Quote from: z.monkey on July 08, 2008, 10:54:19 PM
So, yeah, totally proven...
Blessed Be Brother...
Cool,
Does that mean in the Kore system, when the current is cut to the pulse coils, the output of the coils at that point can be sent to capacitors to be reintroduced on the next pulse to the coil? If so, how do you contend with the difference in voltage?
Has anyone actually captured the output of a pulse coil, sent it to capacitors and used it to boost the next pulse?
hi guys
yes, not on the same scale as Z was mentioning with TVs or autos, but in my switched cap test circuit i capture the back EMF after the switching cap is charged thro' a coil - the 'flyback diode allows the collapsing field energy to dump its energy back into the switching cap & parallel load
in one version of the test setup there is a second cap being charged before final discharge - this cap also receives the captured back-EMF to boost the energy being stored
with a high-impedance load the flyback voltage will appear as a high voltage-spike across the load - high volts, low current - with a low-impedance load (or big capacitor), you'll more likely see a low-voltage peak at that point - low volts, higher current (same energy)
if i use a small DC motor (salvaged from a PC CD tray drive) as the load you can hear the motor speed up & down as the flyback diode is connected in & out of the circuit
to check that there is a real contribution of energy going thro' the flyback diode i also tried replacing the diode with a variety of different coloured LEDs - the LED lights brightly, showing that there is a significant amount of energy being returned to the cap or load thro this path (but an LED is not as efficient as using a diode - choose lowest forward Vdrop diode for required Amperage)
since the diode/LED is reverse biased to the normal circuit voltages the only way it can be passing current is in the flyback mode
hope this is some help & encouragement - keep up the good work, guys!
sandy
Doc Ringwood's Free Energy site http://ringcomps.co.uk/doc
Quote from: nul-points on July 09, 2008, 03:10:28 AM
hi guys
yes, not on the same scale as Z was mentioning with TVs or autos, but in my switched cap test circuit i capture the back EMF after the switching cap is charged thro' a coil - the 'flyback diode allows the collapsing field energy to dump its energy back into the switching cap & parallel load
in one version of the test setup there is a second cap being charged before final discharge - this cap also receives the captured back-EMF to boost the energy being stored
with a high-impedance load the flyback voltage will appear as a high voltage-spike across the load - high volts, low current - with a low-impedance load (or big capacitor), you'll more likely see a low-voltage peak at that point - low volts, higher current (same energy)
if i use a small DC motor (salvaged from a PC CD tray drive) as the load you can hear the motor speed up & down as the flyback diode is connected in & out of the circuit
to check that there is a real contribution of energy going thro' the flyback diode i also tried replacing the diode with a variety of different coloured LEDs - the LED lights brightly, showing that there is a significant amount of energy being returned to the cap or load thro this path (but an LED is not as efficient as using a diode - choose lowest forward Vdrop diode for required Amperage)
since the diode/LED is reverse biased to the normal circuit voltages the only way it can be passing current is in the flyback mode
hope this is some help & encouragement - keep up the good work, guys!
sandy
Doc Ringwood's Free Energy site http://ringcomps.co.uk/doc
Nullpoints
It looks to me like you have made a Tesla switch
gary
Quote from: rukiddingme on July 08, 2008, 10:07:26 PM
I've seen a lot about EMF, capacitors, back to a battery, across the shaft, etc; but I'm not sure I have actually seen proof of returning EMF back to a system.
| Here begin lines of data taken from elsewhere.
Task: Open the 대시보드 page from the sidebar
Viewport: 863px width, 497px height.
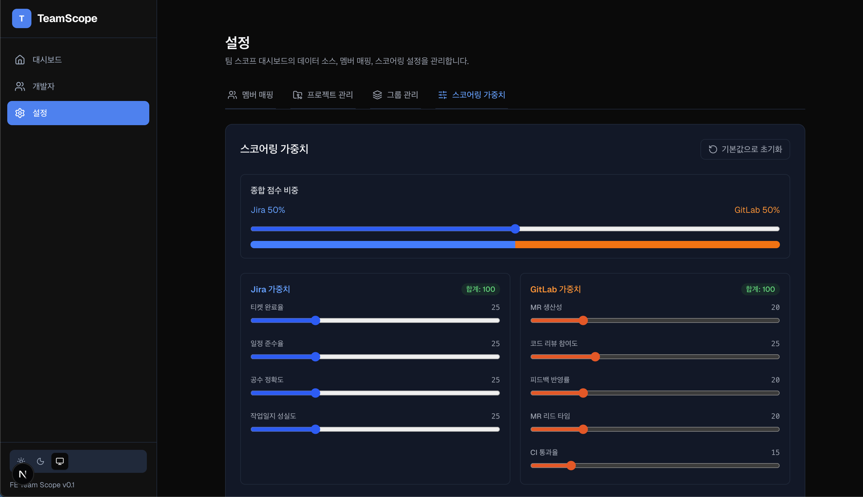Action: [47, 59]
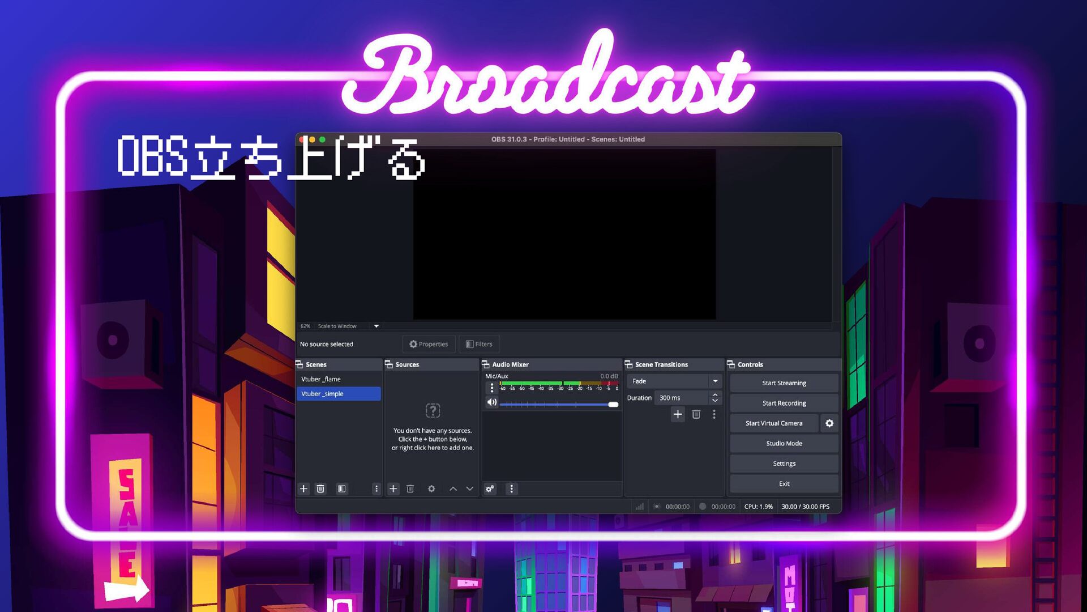
Task: Open scene filters icon in Scenes panel
Action: (341, 488)
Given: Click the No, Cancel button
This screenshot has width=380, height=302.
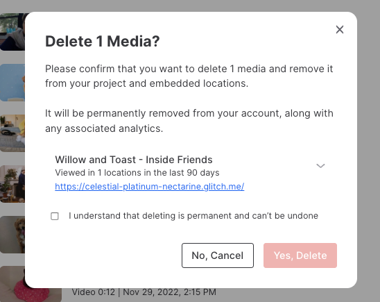Looking at the screenshot, I should pos(218,255).
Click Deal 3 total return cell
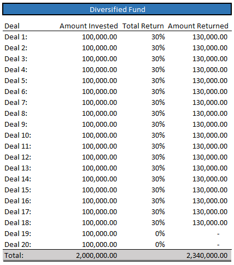Viewport: 234px width, 265px height. 158,59
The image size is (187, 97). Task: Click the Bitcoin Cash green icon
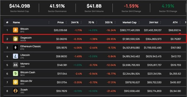coord(15,74)
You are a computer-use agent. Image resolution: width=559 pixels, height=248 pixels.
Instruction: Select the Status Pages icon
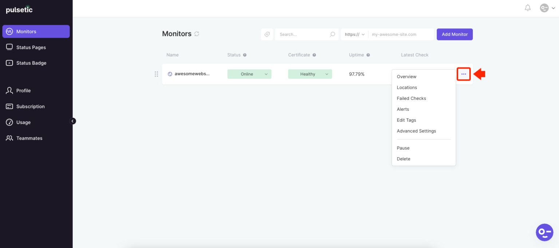tap(9, 47)
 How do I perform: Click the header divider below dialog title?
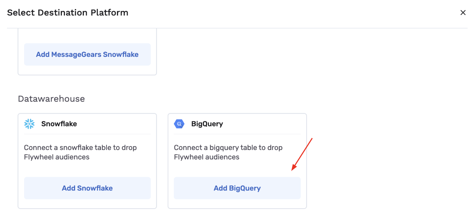click(237, 28)
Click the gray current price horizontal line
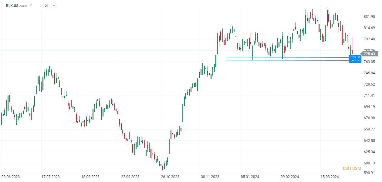The image size is (382, 182). click(121, 54)
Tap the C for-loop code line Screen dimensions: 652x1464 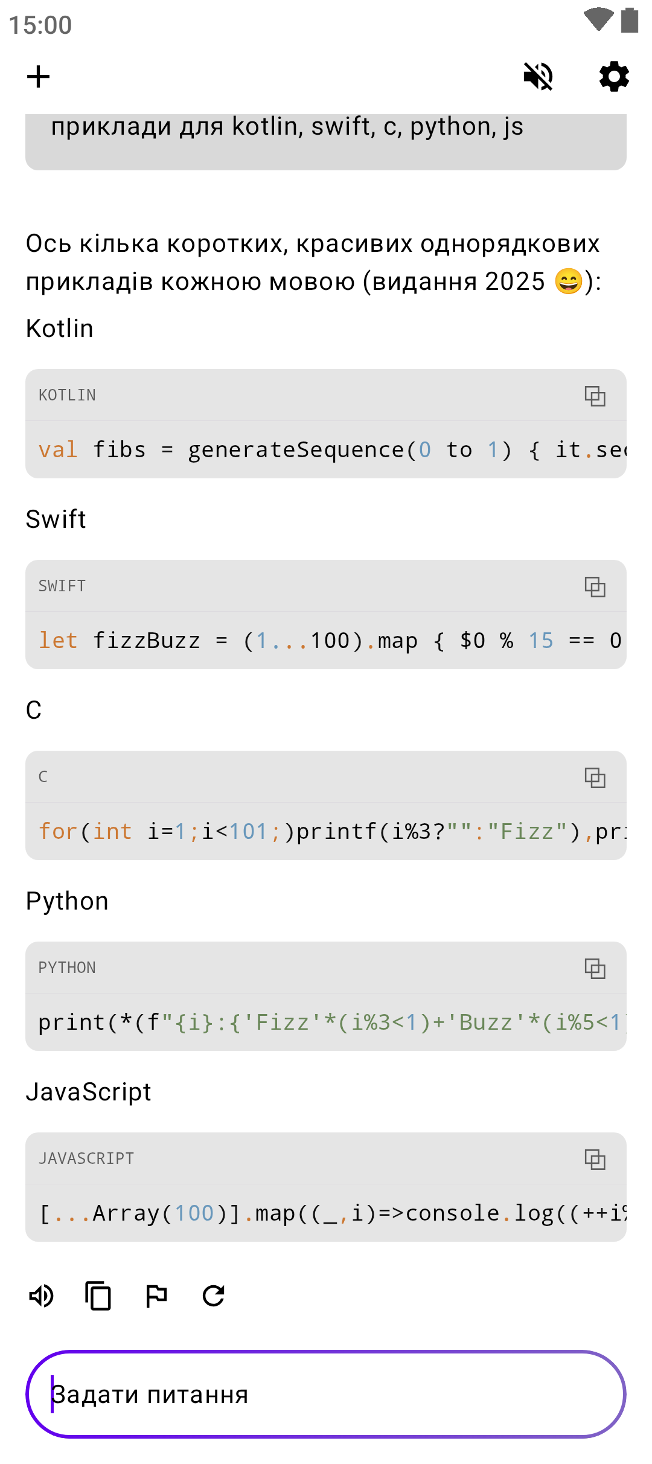point(326,832)
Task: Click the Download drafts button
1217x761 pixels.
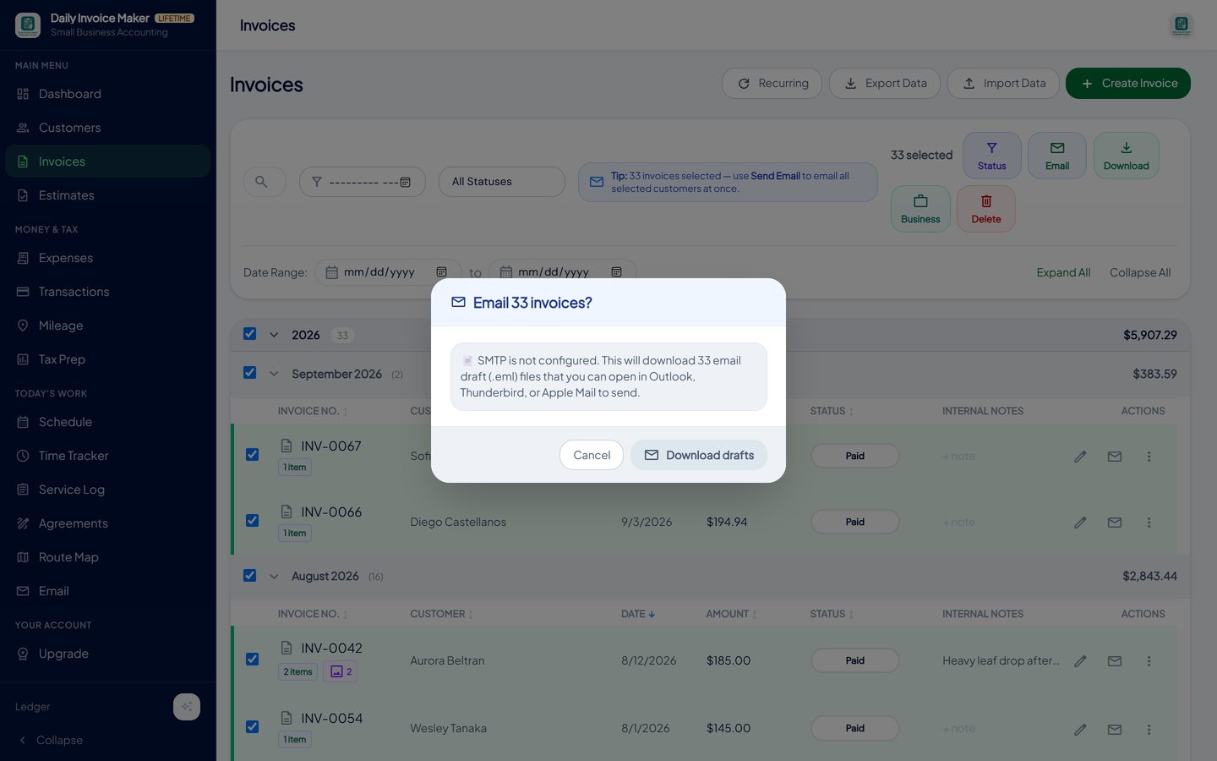Action: coord(699,455)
Is this something that is accepted in general science as true, or is it still speculation?
AT THE UNIVERSITY OF OTTAWA WE ARE CURRENTLY USING COLLECTED BACK EMF TO
ACCELERATE OUR PRIME MOVER UNDER LOAD AND SIMULTANEOUSLY VIOLATING LENZ'S LAW IN THE PROCESS. WE DO IT WITH COILS RATHER THAN CAPACITORS - WE ALSO HAVE A BI-TOROID TRANSFORMER WHICH COLLECTS BACK EMF.
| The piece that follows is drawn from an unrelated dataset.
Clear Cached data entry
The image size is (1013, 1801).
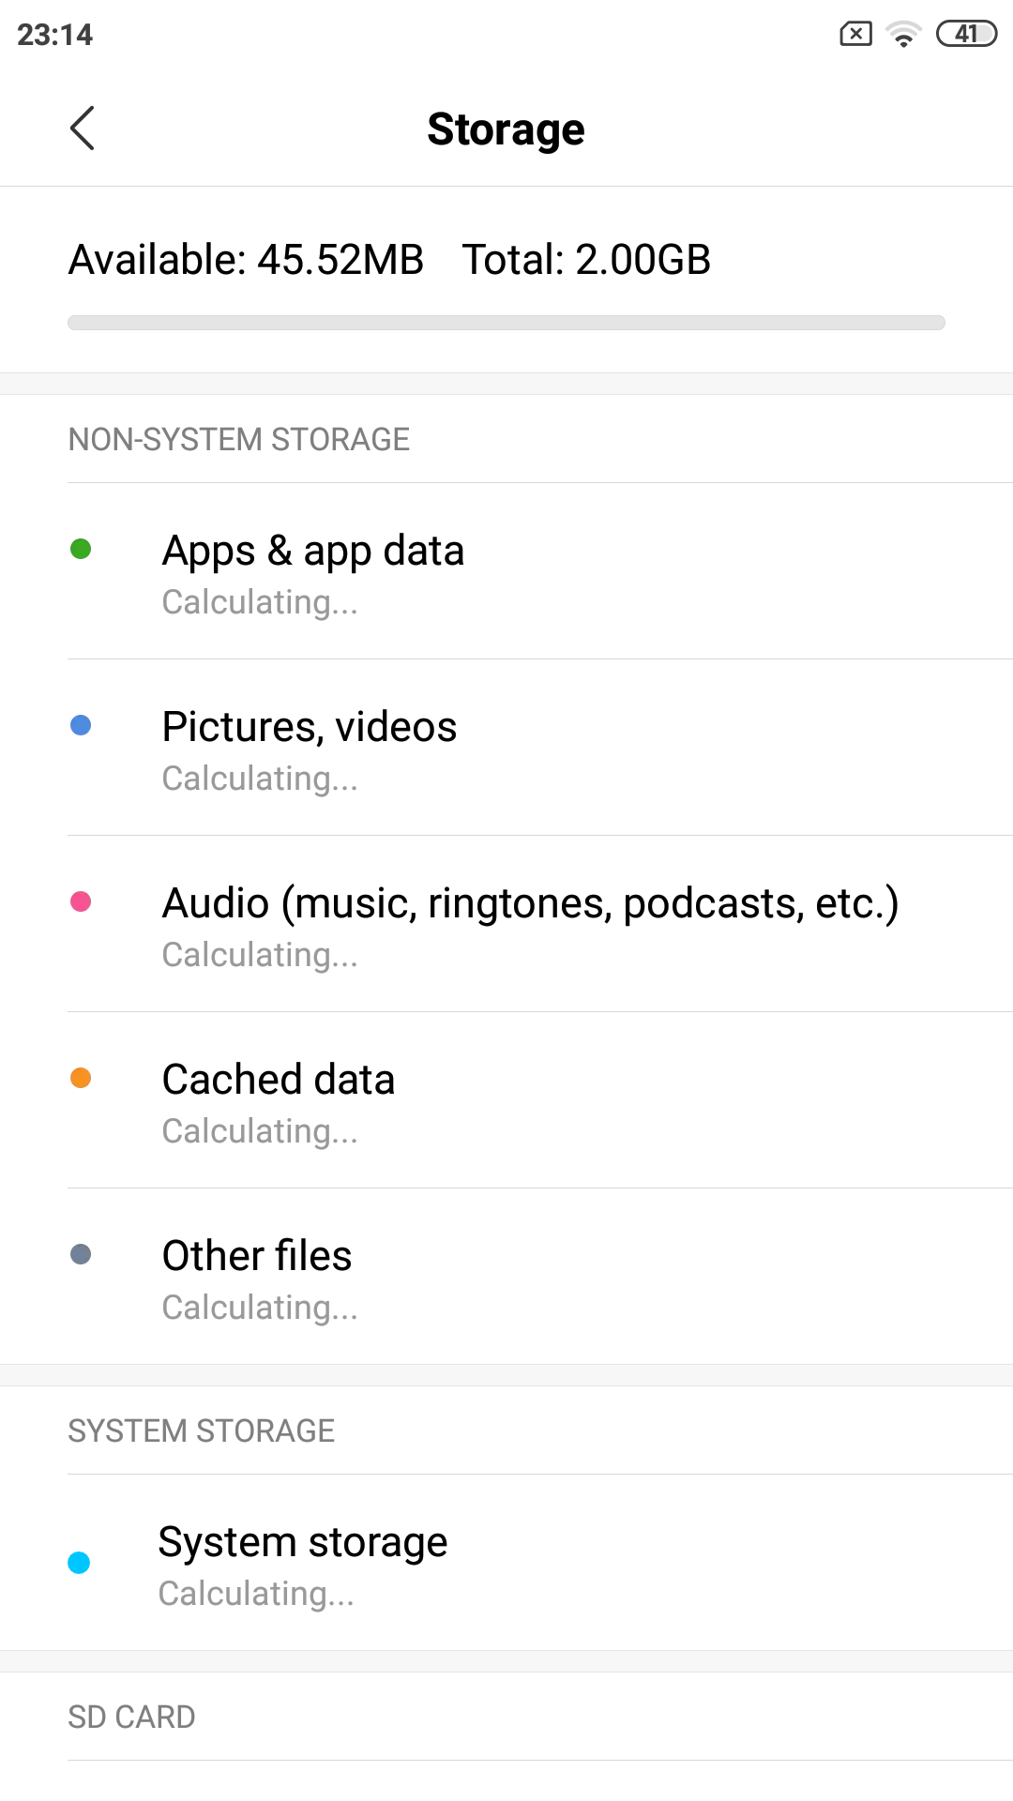pos(279,1100)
VIDEO #1 SELF ACCELERATING GENERATOR UNDER LOAD
http://www.youtube.com/watch?v=vaf9v0K-rZw
VIDEO #2 NEW COIL DESIGN
http://www.youtube.com/watch?v=FmFbINO0dCU
http://www.overunity.com/index.php/topic,4047.2960/topicseen.html
THIS REPLY SHOWS HOW TO DO IT.
Reply #2962 on: June 29, 2008, 04:48:40 PM
CHEERS
Thane
;D 8)
yep yep its every where lol
but lets call it what it is .....
RE .. in my opinion it is RETURNING ENGERY 8) IN TESLAS OWN WORDS HE HAS NAMED RADIENT ENGERY
IST
watching the world wake up form history ...... :)
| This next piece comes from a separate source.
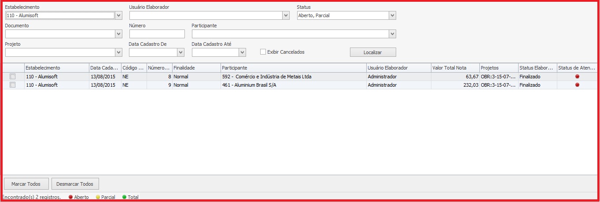
Task: Sort by Valor Total Nota column header
Action: point(455,68)
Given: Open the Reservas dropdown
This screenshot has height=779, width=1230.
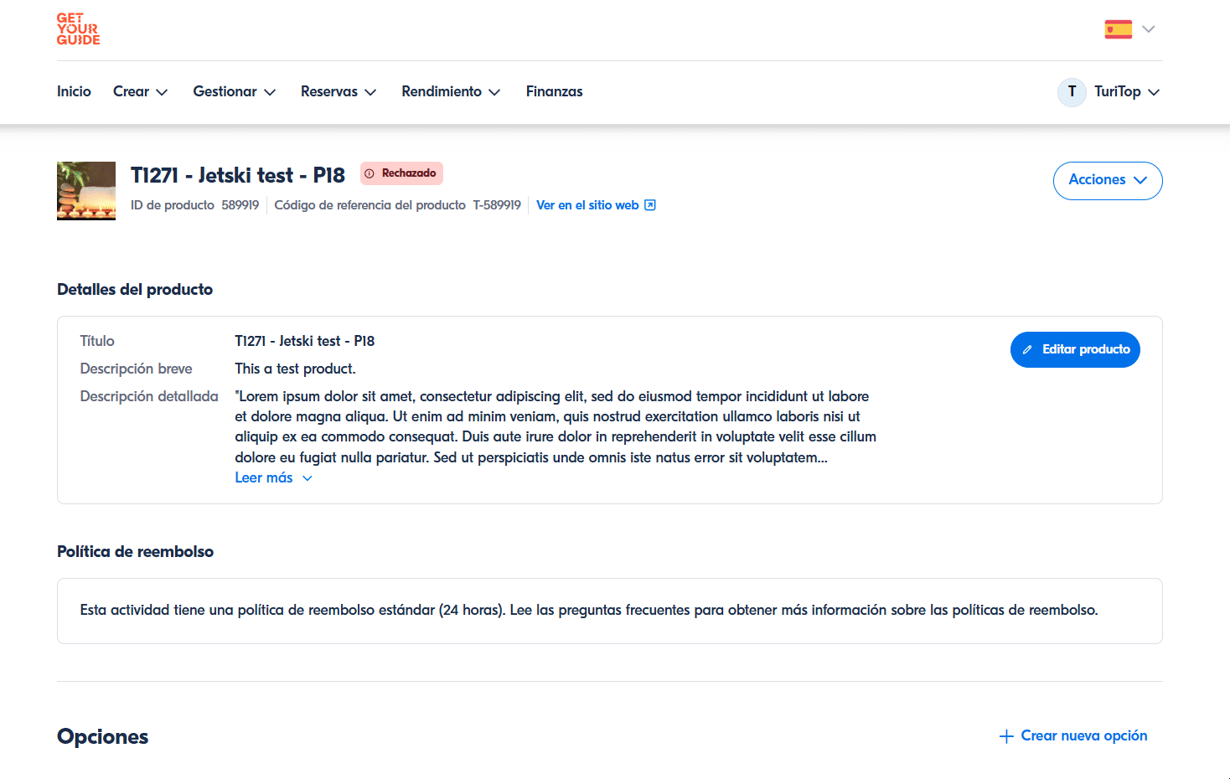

Quote from: nul-points on July 09, 2008, 03:10:28 AM
hi guys
yes, not on the same scale as Z was mentioning with TVs or autos, but in my switched cap test circuit i capture the back EMF after the switching cap is charged thro' a coil - the 'flyback diode allows the collapsing field energy to dump its energy back into the switching cap & parallel load
So the current you capture is applied back to the cap and the coil at the same time, or is there another load than the coil?
Seems like you?d want to capture it and release it all at the appropriate moment, the next pulse. Why do you also send it back to the load?
There has to be a flow from the cap through the coil back to the caps already, What?s the difference between that initial flow and the EMF flow? What is your source of initial current?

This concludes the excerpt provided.